*Data supplied*
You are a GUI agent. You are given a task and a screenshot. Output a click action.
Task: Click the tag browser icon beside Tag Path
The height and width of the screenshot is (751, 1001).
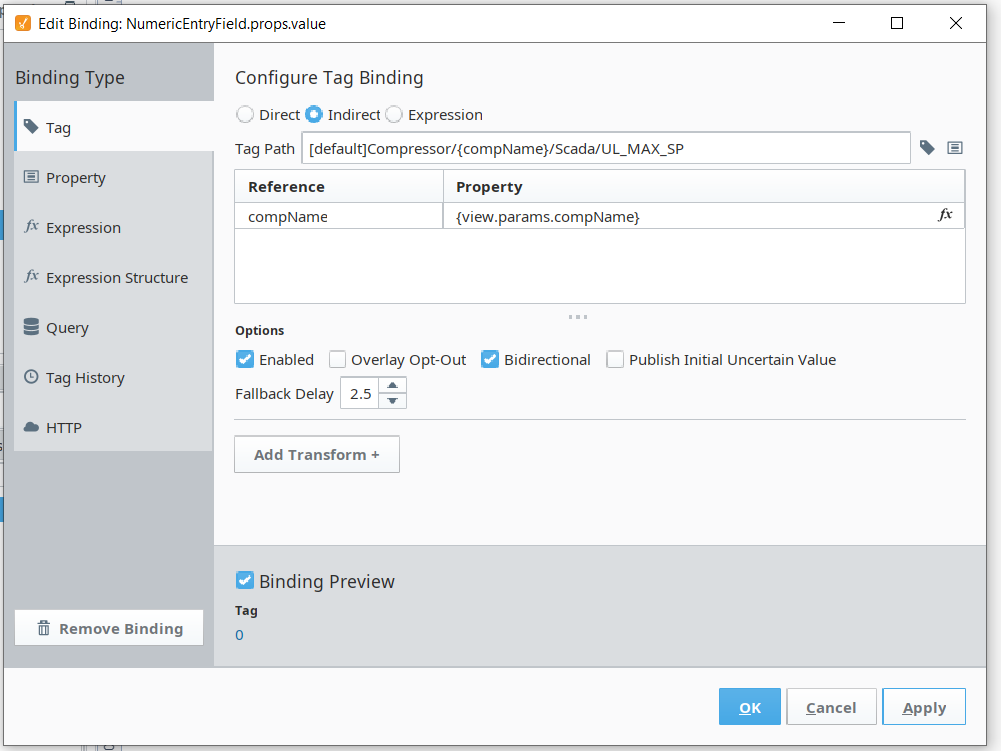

* * *

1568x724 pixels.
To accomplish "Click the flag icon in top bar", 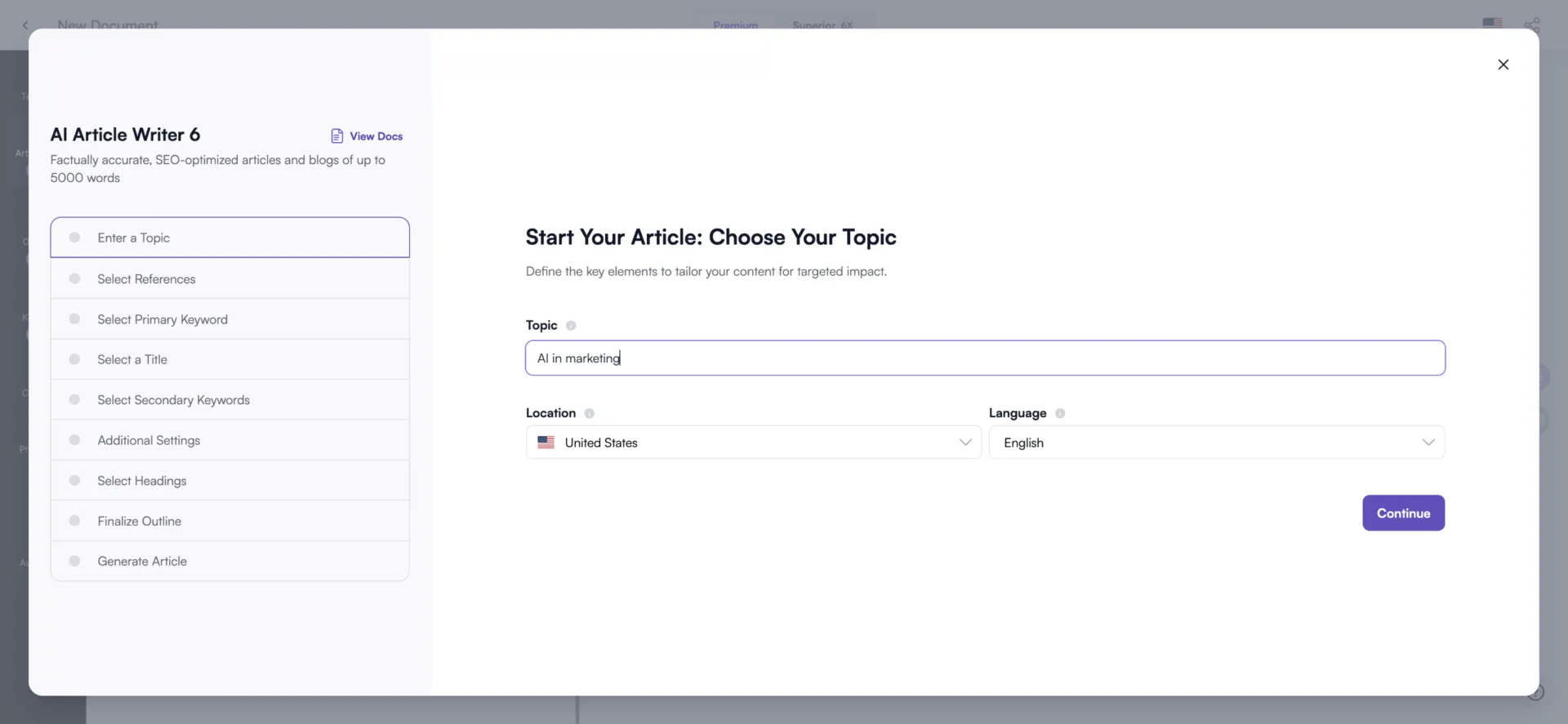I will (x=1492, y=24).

==

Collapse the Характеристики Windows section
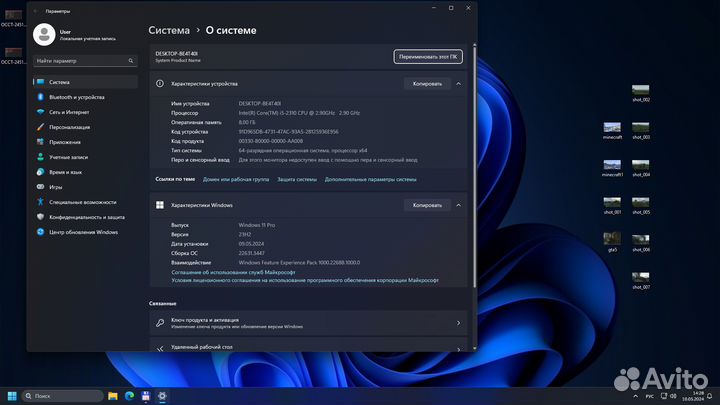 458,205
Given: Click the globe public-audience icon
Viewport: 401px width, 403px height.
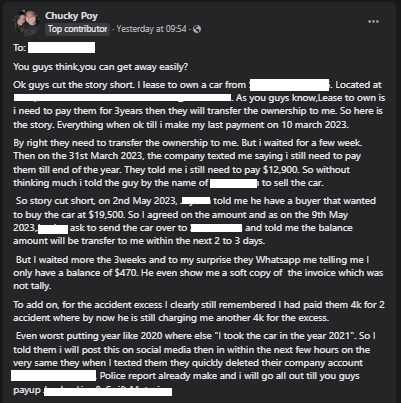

*What you have to do*
Wherever the line holding "Task: Click the" falls in the entries above, copy exactly from it through the line holding "The height and", inclusive, and add nothing.

*Answer for this exercise*
Task: Click the tag browser icon beside Tag Path
The height and width of the screenshot is (751, 1001).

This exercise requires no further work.